START DATA SECTION

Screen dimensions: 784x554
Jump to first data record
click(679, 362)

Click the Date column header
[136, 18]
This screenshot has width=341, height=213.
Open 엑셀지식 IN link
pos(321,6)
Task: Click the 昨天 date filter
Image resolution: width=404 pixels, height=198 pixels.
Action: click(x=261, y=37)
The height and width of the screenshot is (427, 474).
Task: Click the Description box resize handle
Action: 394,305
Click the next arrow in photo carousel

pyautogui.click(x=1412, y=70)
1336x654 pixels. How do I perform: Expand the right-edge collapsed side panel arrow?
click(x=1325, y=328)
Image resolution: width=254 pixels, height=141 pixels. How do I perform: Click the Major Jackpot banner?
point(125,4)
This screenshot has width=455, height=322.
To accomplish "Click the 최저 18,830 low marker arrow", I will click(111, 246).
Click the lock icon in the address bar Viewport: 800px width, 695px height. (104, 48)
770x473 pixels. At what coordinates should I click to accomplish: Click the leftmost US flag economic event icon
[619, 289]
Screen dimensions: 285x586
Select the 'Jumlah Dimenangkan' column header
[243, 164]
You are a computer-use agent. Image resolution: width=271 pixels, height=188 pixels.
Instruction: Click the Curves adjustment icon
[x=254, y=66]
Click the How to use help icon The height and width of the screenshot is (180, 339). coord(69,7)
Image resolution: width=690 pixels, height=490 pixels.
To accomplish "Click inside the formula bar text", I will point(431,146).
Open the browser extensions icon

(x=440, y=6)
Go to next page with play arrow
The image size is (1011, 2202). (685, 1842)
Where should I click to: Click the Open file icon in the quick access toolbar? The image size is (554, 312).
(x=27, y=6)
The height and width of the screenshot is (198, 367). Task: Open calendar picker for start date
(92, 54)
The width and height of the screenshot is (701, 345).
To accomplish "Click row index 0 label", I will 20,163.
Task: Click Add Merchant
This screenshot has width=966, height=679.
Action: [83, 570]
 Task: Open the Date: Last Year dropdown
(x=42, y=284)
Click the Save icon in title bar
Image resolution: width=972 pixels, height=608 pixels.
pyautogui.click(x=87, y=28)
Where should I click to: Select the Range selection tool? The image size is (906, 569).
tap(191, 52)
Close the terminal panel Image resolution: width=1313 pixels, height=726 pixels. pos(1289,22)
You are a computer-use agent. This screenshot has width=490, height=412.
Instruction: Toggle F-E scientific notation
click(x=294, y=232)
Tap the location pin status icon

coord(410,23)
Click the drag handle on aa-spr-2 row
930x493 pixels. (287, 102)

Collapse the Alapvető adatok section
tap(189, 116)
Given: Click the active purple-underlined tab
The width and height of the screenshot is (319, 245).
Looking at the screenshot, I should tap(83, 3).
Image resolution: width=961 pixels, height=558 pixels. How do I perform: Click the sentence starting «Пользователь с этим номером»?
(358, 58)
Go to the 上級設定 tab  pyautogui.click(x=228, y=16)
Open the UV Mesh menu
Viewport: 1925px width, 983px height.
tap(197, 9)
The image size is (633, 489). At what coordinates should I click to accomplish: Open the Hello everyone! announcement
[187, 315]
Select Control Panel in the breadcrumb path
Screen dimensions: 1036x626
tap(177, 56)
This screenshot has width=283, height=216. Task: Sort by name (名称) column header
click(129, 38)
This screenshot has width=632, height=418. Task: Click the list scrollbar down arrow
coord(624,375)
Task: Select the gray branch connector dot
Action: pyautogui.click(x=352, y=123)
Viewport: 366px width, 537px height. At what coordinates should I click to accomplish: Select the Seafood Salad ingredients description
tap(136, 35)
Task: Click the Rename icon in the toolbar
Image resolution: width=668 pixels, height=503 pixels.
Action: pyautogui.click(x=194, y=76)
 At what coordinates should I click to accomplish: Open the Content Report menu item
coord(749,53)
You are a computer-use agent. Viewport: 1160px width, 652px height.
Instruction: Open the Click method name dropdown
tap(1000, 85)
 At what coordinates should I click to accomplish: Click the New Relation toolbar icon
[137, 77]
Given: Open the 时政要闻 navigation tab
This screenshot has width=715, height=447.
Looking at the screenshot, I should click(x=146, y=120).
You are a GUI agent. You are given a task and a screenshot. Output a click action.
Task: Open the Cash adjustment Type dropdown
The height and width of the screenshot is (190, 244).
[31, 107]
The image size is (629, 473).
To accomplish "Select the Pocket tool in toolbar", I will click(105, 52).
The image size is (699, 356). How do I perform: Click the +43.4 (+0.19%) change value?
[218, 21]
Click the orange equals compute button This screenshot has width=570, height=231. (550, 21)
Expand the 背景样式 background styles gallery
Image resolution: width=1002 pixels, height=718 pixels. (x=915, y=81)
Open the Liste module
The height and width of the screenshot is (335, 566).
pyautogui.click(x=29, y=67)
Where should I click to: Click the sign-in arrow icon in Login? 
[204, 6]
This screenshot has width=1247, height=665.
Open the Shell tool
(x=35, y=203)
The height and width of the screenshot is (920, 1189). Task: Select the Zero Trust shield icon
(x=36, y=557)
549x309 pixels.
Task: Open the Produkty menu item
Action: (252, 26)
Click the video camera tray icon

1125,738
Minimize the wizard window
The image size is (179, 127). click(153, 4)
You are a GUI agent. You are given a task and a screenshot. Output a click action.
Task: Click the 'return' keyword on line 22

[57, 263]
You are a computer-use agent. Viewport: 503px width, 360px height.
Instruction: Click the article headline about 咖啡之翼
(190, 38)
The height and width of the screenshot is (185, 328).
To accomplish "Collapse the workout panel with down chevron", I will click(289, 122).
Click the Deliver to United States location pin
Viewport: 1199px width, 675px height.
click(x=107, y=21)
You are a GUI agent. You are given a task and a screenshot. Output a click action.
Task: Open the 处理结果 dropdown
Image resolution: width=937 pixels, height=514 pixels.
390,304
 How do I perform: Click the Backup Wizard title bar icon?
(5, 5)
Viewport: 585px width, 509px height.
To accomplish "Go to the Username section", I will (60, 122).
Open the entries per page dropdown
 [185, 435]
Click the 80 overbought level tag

END DATA SECTION

PROBLEM TO WORK ON: Could you return all of the entries above line for line, with nothing changed?

THE RESPONSE:
Screen dimensions: 784x554
Jump to first data record
click(679, 362)

Click the Date column header
[136, 18]
This screenshot has width=341, height=213.
Open 엑셀지식 IN link
pos(321,6)
Task: Click the 昨天 date filter
Image resolution: width=404 pixels, height=198 pixels.
Action: click(x=261, y=37)
The height and width of the screenshot is (427, 474).
Task: Click the Description box resize handle
Action: 394,305
Click the next arrow in photo carousel

pyautogui.click(x=1412, y=70)
1336x654 pixels. How do I perform: Expand the right-edge collapsed side panel arrow?
click(x=1325, y=328)
Image resolution: width=254 pixels, height=141 pixels. How do I perform: Click the Major Jackpot banner?
point(125,4)
This screenshot has width=455, height=322.
To accomplish "Click the 최저 18,830 low marker arrow", I will click(111, 246).
Click the lock icon in the address bar Viewport: 800px width, 695px height. (104, 48)
770x473 pixels. At what coordinates should I click to accomplish: Click the leftmost US flag economic event icon
[619, 289]
Screen dimensions: 285x586
Select the 'Jumlah Dimenangkan' column header
[243, 164]
You are a computer-use agent. Image resolution: width=271 pixels, height=188 pixels.
Instruction: Click the Curves adjustment icon
[x=254, y=66]
Click the How to use help icon The height and width of the screenshot is (180, 339). coord(69,7)
Image resolution: width=690 pixels, height=490 pixels.
To accomplish "Click inside the formula bar text", I will point(431,146).
Open the browser extensions icon

(x=440, y=6)
Go to next page with play arrow
The image size is (1011, 2202). (685, 1842)
Where should I click to: Click the Open file icon in the quick access toolbar? The image size is (554, 312).
(x=27, y=6)
The height and width of the screenshot is (198, 367). Task: Open calendar picker for start date
(92, 54)
The width and height of the screenshot is (701, 345).
To accomplish "Click row index 0 label", I will 20,163.
Task: Click Add Merchant
This screenshot has width=966, height=679.
Action: [83, 570]
 Task: Open the Date: Last Year dropdown
(x=42, y=284)
Click the Save icon in title bar
Image resolution: width=972 pixels, height=608 pixels.
pyautogui.click(x=87, y=28)
Where should I click to: Select the Range selection tool? The image size is (906, 569).
tap(191, 52)
Close the terminal panel Image resolution: width=1313 pixels, height=726 pixels. pos(1289,22)
You are a computer-use agent. This screenshot has width=490, height=412.
Instruction: Toggle F-E scientific notation
click(x=294, y=232)
Tap the location pin status icon

coord(410,23)
Click the drag handle on aa-spr-2 row
930x493 pixels. (287, 102)

Collapse the Alapvető adatok section
tap(189, 116)
Given: Click the active purple-underlined tab
The width and height of the screenshot is (319, 245).
Looking at the screenshot, I should tap(83, 3).
Image resolution: width=961 pixels, height=558 pixels. How do I perform: Click the sentence starting «Пользователь с этим номером»?
(358, 58)
Go to the 上級設定 tab  pyautogui.click(x=228, y=16)
Open the UV Mesh menu
Viewport: 1925px width, 983px height.
tap(197, 9)
The image size is (633, 489). At what coordinates should I click to accomplish: Open the Hello everyone! announcement
[187, 315]
Select Control Panel in the breadcrumb path
Screen dimensions: 1036x626
tap(177, 56)
This screenshot has width=283, height=216. Task: Sort by name (名称) column header
click(129, 38)
This screenshot has width=632, height=418. Task: Click the list scrollbar down arrow
coord(624,375)
Task: Select the gray branch connector dot
Action: pyautogui.click(x=352, y=123)
Viewport: 366px width, 537px height. At what coordinates should I click to accomplish: Select the Seafood Salad ingredients description
tap(136, 35)
Task: Click the Rename icon in the toolbar
Image resolution: width=668 pixels, height=503 pixels.
Action: pyautogui.click(x=194, y=76)
 At what coordinates should I click to accomplish: Open the Content Report menu item
coord(749,53)
You are a computer-use agent. Viewport: 1160px width, 652px height.
Instruction: Open the Click method name dropdown
tap(1000, 85)
 At what coordinates should I click to accomplish: Click the New Relation toolbar icon
[137, 77]
Given: Open the 时政要闻 navigation tab
This screenshot has width=715, height=447.
Looking at the screenshot, I should click(x=146, y=120).
You are a GUI agent. You are given a task and a screenshot. Output a click action.
Task: Open the Cash adjustment Type dropdown
The height and width of the screenshot is (190, 244).
[31, 107]
The image size is (629, 473).
To accomplish "Select the Pocket tool in toolbar", I will click(105, 52).
The image size is (699, 356). How do I perform: Click the +43.4 (+0.19%) change value?
[218, 21]
Click the orange equals compute button This screenshot has width=570, height=231. (550, 21)
Expand the 背景样式 background styles gallery
Image resolution: width=1002 pixels, height=718 pixels. (x=915, y=81)
Open the Liste module
The height and width of the screenshot is (335, 566).
pyautogui.click(x=29, y=67)
Where should I click to: Click the sign-in arrow icon in Login? 
[204, 6]
This screenshot has width=1247, height=665.
Open the Shell tool
(x=35, y=203)
The height and width of the screenshot is (920, 1189). Task: Select the Zero Trust shield icon
(x=36, y=557)
549x309 pixels.
Task: Open the Produkty menu item
Action: (252, 26)
Click the video camera tray icon

1125,738
Minimize the wizard window
The image size is (179, 127). click(153, 4)
You are a GUI agent. You are given a task and a screenshot. Output a click action.
Task: Click the 'return' keyword on line 22

[57, 263]
You are a computer-use agent. Viewport: 503px width, 360px height.
Instruction: Click the article headline about 咖啡之翼
(190, 38)
The height and width of the screenshot is (185, 328).
To accomplish "Collapse the workout panel with down chevron", I will click(289, 122).
Click the Deliver to United States location pin
Viewport: 1199px width, 675px height.
click(x=107, y=21)
You are a GUI agent. You are given a task and a screenshot. Output a click action.
Task: Open the 处理结果 dropdown
Image resolution: width=937 pixels, height=514 pixels.
390,304
 How do I perform: Click the Backup Wizard title bar icon?
(5, 5)
Viewport: 585px width, 509px height.
To accomplish "Go to the Username section", I will (60, 122).
Open the entries per page dropdown
 [185, 435]
Click the 80 overbought level tag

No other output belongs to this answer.